Quantization of the Energy for the inhomogeneous Allen-Cahn mean curvature

TL;DR

This paper studies the energy distribution and convergence properties of varifolds associated with the Allen--Cahn phase transition, demonstrating energy equidistribution and convergence to integer rectifiable varifolds with controlled mean curvature.

Contribution

It establishes energy equidistribution between Dirichlet and potential energies and proves convergence to integer rectifiable varifolds with mean curvature in L^{q_0}, extending Allard's theorem.

Findings

Energy is evenly distributed between Dirichlet and potential components.

Varifolds converge to integer rectifiable varifolds with bounded mean curvature.

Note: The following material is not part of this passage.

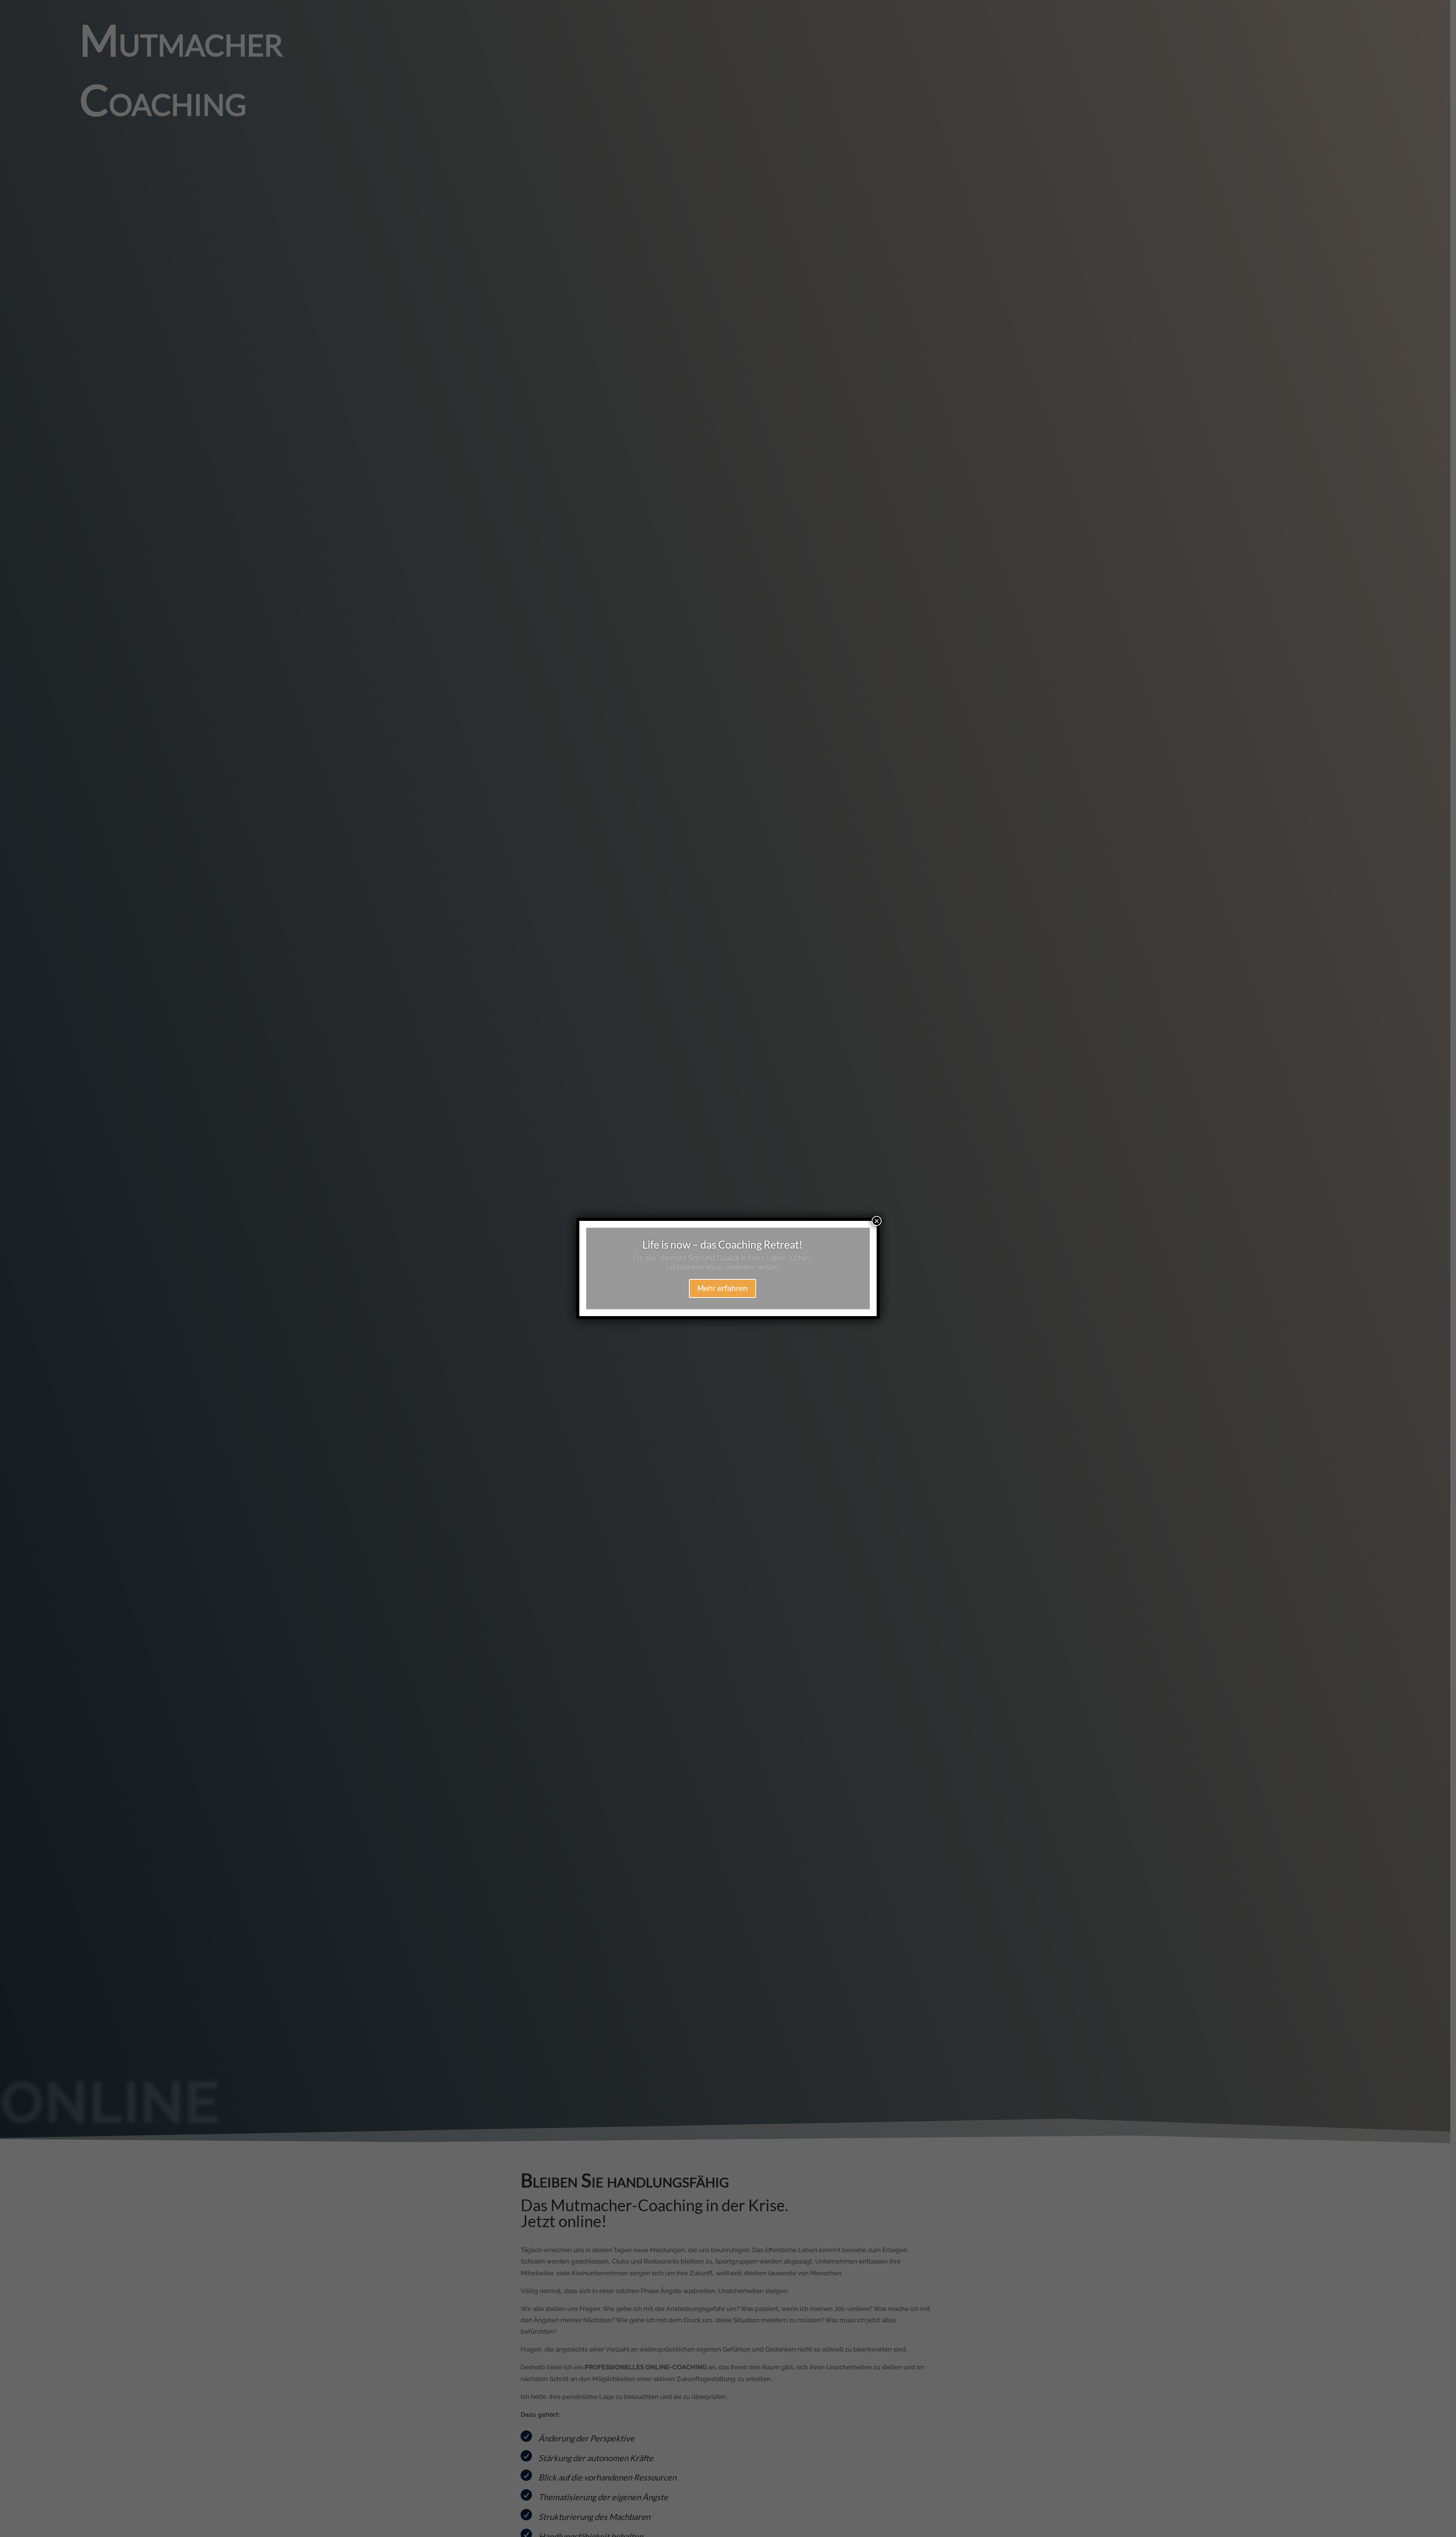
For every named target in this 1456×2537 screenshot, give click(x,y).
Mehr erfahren (722, 1288)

Extension of Allard's convergence theorem to Allen--Cahn varifolds.

Abstract

We consider the varifold associated to the Allen--Cahn phase transition problem in $\mathbb R^{n+1}$(or $n+1$-dimensional Riemannian manifolds with bounded curvature) with integral $L^{q_0}$ bounds on the Allen--Cahn mean curvature (first variation of the Allen--Cahn energy) in this paper. It is shown here that there is an equidistribution of energy between the Dirichlet and Potential energy in the phase field limit and that the associated varifold to the total energy converges to an integer rectifiable varifold with mean curvature in $L^{q_0}, q_0 > n$. The latter is a diffused version of Allard's convergence theorem for integer rectifiable varifolds.